* [To be done] Could you rewrite the material from its first line through the line containing "(x=882, y=990)", and increase every coordinate in the answers by 47? Give back only those lines, requests included.

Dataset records
————————

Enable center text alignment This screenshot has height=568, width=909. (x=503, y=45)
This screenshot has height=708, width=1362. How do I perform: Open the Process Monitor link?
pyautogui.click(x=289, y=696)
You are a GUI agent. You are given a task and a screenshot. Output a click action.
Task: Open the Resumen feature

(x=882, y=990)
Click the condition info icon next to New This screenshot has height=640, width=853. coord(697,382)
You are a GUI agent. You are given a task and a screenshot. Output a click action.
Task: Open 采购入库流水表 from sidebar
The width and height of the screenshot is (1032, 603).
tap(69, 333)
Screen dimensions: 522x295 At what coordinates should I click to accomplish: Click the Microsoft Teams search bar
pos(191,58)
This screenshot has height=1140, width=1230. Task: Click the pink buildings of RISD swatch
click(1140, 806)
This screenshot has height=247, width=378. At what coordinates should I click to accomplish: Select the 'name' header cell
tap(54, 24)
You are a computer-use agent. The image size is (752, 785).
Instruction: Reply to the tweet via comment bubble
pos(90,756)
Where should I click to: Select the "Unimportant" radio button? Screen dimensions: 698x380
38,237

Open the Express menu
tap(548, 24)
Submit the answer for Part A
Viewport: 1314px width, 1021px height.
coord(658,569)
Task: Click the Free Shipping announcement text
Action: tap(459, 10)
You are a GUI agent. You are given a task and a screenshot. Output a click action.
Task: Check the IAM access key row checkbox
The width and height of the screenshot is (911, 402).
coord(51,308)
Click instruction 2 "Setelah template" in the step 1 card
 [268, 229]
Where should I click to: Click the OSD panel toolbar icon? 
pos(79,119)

————————

* [Complete answer]
Enable center text alignment This screenshot has height=568, width=909. (x=550, y=92)
This screenshot has height=708, width=1362. How do I perform: Open the Process Monitor link?
pyautogui.click(x=336, y=743)
You are a GUI agent. You are given a task and a screenshot. Output a click action.
Task: Open the Resumen feature

(x=929, y=1037)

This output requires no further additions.